After 1894/95, the class gradually began to be replaced by R. J. Billinton's radial tanks of the E3 and E4 classes. Withdrawals commenced in 1908 when one locomotive was broken up for spares, and others were withdrawn at intervals being replaced by the E2 Class of Lawson Billinton until May 1914, when the increased need for locomotives during the First World War meant that there were no further withdrawals. One locomotive (no. 89) was rebuilt with a larger boiler by D. E. Marsh between January and June 1911 and reclassified E1X; it was renumbered 89A in October 1911, and 689 in December 1912. However this was rebuilt as an E1 in 1930 once the boiler was condemned.

Under Southern Railway ownership, withdrawals continued during the 1920s, with some examples sold to industrial railways rather than scrapped. Eight examples were also rebuilt as radial tank engines for use in the west of England. These were classified as E1/R.

* Stored data:
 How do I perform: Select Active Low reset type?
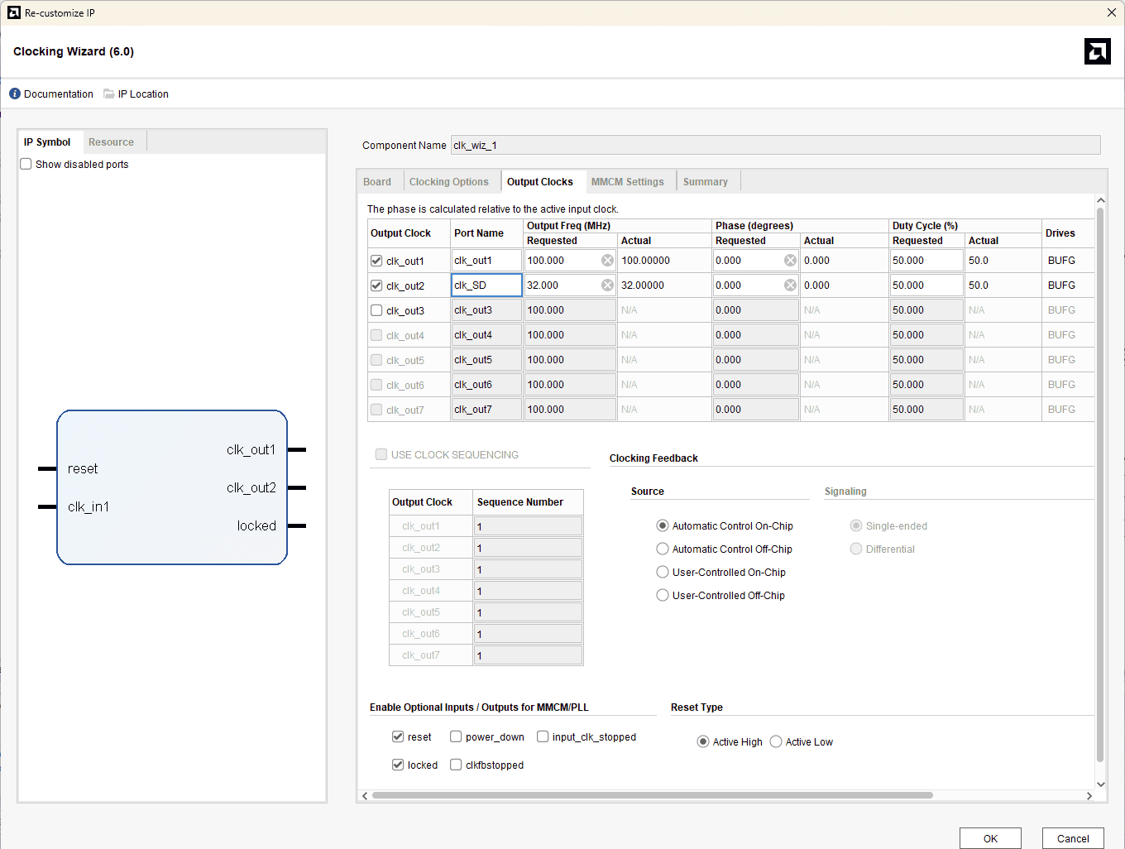(776, 742)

* Work to complete:
**1)** Reproduce part of the locomotive passage word for word, beginning at the words "Under Southern Railway" and stopping after the words "classified as E1/R.".
**2)** Answer these questions from the locomotive passage:
(a) In what year did withdrawals of the class commence?
(b) Who rebuilt locomotive no. 89 with a larger boiler?
(c) How were the eight examples rebuilt for use in the west of England classified?
**3)** Write what comes next in the locomotive passage, starting after its final sentence.

* Outputs in order:
**1)**
Under Southern Railway ownership, withdrawals continued during the 1920s, with some examples sold to industrial railways rather than scrapped. Eight examples were also rebuilt as radial tank engines for use in the west of England. These were classified as E1/R.

**2)**
(a) 1908
(b) D. E. Marsh
(c) E1/R

**3)**
Four E1s were also transferred for duties on the Isle of Wight: three were shipped from Southampton on 4 July 1932 and a fourth on 16 June 1933. Before transfer, they were overhauled at Eastleigh Works, painted green, renumbered W1-W4 and given names related to the Island.
- 136 (originally Brindisi) became W1 Medina.
- 152 (originally Hungary) became W2 Yarmouth.
- 154 (originally Madrid) became W3 Ryde.
- 131 (originally Gournay) became W4 Wroxall.
Nos. W1–W3 were allocated to Newport, and no. W4 was at Ryde. They were primarily intended for goods traffic, but were used on passenger trains where necessary. At speed they were unsteady, but after No. W4 was successfully rebalanced at Ryde Works in October 1933 the others were modified similarly during 1935–36.

Thirty examples survived the transfer of ownership to British Railways in 1948, but during the 1950s they were gradually replaced by diesel shunters. The last survivor, BR No. 32694, was allocated to Southampton Docks. It was withdrawn in July 1961 and scrapped at Eastleigh Works later that year.

The four on the Isle of Wight worked goods trains until route closures in the 1950s brought a reduction in their duties. When repairs became due, they were withdrawn from service instead of being overhauled: No. W2 was withdrawn in September 1956, No. W1 in March 1957, No. W3 in June 1959 and No. W4 in October 1960.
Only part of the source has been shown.